Use the functions available in the RDFLib library. Write a small function to print all Literals. 

Hint: there is a function in rdflib to test the type of an object (check previous examples in this notebook)

In [6]:
for s,p,o in g:
    if type(o) is Literal:
        print(o)
    pass

The Netherlands
The Kingdom of Belgium
The Republic of Rwanda
The Republic of Germany


### - Task 2b: (10 Points) Get structured information from an RDF graph (all unique Predicates)

Please provide another function that gives a **unique** list of the predicates, ordered by occurrence (most occurring first). The answer will look like similar to this: 
<br>http://www.w3.org/2000/01/rdf-schema#label
<br>http://www.w3.org/1999/02/22-rdf-syntax-ns#type
<br>http://example.com/sw2016/locatedIn
<br>http://www.w3.org/2000/01/rdf-schema#range

In [7]:
from collections import Counter


list_1 = []

for s,p,o in g:
    list_1.append(p)

result = [item for items, c in Counter(list_1).most_common() for item in [items] * c]

def unique(list1):
  
    unique_list = []
    
    for x in list1:
        if x not in unique_list:
            unique_list.append(x)
            print(x)
        
        
unique(result)


http://www.w3.org/1999/02/22-rdf-syntax-ns#type
http://example.com/kad/hasName
http://example.com/kad/hasCapital
http://example.com/kad/neighbours
http://www.w3.org/2000/01/rdf-schema#range
http://www.w3.org/2000/01/rdf-schema#subClassOf
http://www.w3.org/2000/01/rdf-schema#domain
http://www.w3.org/2000/01/rdf-schema#subPropertyOf


# B. Tasks related to Graph visualisations 

### - Task 3a: (20 Points) From RDF to .dot 


In [8]:
# install and import the graphviz library
%pip install graphviz
import graphviz

Note: you may need to restart the kernel to use updated packages.

*Short task a*.
Rescale the records starting at the line containing "Image resolution: width=1046" and ending at the end of the records. Repeat every line, requests included, and multiply each coordinate in the answers by 1.7, rounding to whole numbers with halves rounded up.

*Listed entries*.
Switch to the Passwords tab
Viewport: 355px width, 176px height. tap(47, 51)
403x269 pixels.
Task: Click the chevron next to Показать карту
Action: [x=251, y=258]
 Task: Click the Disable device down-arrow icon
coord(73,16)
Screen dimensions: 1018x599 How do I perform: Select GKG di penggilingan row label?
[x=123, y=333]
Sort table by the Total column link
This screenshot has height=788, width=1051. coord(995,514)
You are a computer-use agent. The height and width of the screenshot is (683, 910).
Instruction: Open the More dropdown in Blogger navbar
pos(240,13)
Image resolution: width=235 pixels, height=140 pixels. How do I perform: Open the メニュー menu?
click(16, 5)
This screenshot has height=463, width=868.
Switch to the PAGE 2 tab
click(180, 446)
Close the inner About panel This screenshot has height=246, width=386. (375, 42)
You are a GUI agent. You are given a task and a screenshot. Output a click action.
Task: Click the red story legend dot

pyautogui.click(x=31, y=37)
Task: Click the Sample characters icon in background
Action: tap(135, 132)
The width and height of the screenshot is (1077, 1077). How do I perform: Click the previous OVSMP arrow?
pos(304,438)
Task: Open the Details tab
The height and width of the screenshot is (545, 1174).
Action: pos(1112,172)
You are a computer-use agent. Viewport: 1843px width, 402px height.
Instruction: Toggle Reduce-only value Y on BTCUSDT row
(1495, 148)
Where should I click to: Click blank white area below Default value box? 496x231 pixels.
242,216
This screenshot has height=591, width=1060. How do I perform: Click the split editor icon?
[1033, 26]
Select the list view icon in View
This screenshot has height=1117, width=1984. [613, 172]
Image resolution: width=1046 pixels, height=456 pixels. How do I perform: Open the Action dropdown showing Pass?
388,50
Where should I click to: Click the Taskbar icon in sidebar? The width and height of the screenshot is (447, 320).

*Short task b*.
In the RDFLib notebook excerpt, how many points is Task 3a worth?

*Task solution a*.
Image resolution: width=1046 pixels, height=456 pixels. How do I perform: Open the Action dropdown showing Pass?
660,85
Where should I click to: Click the Taskbar icon in sidebar? The width and height of the screenshot is (447, 320).

*Task solution b*.
20 points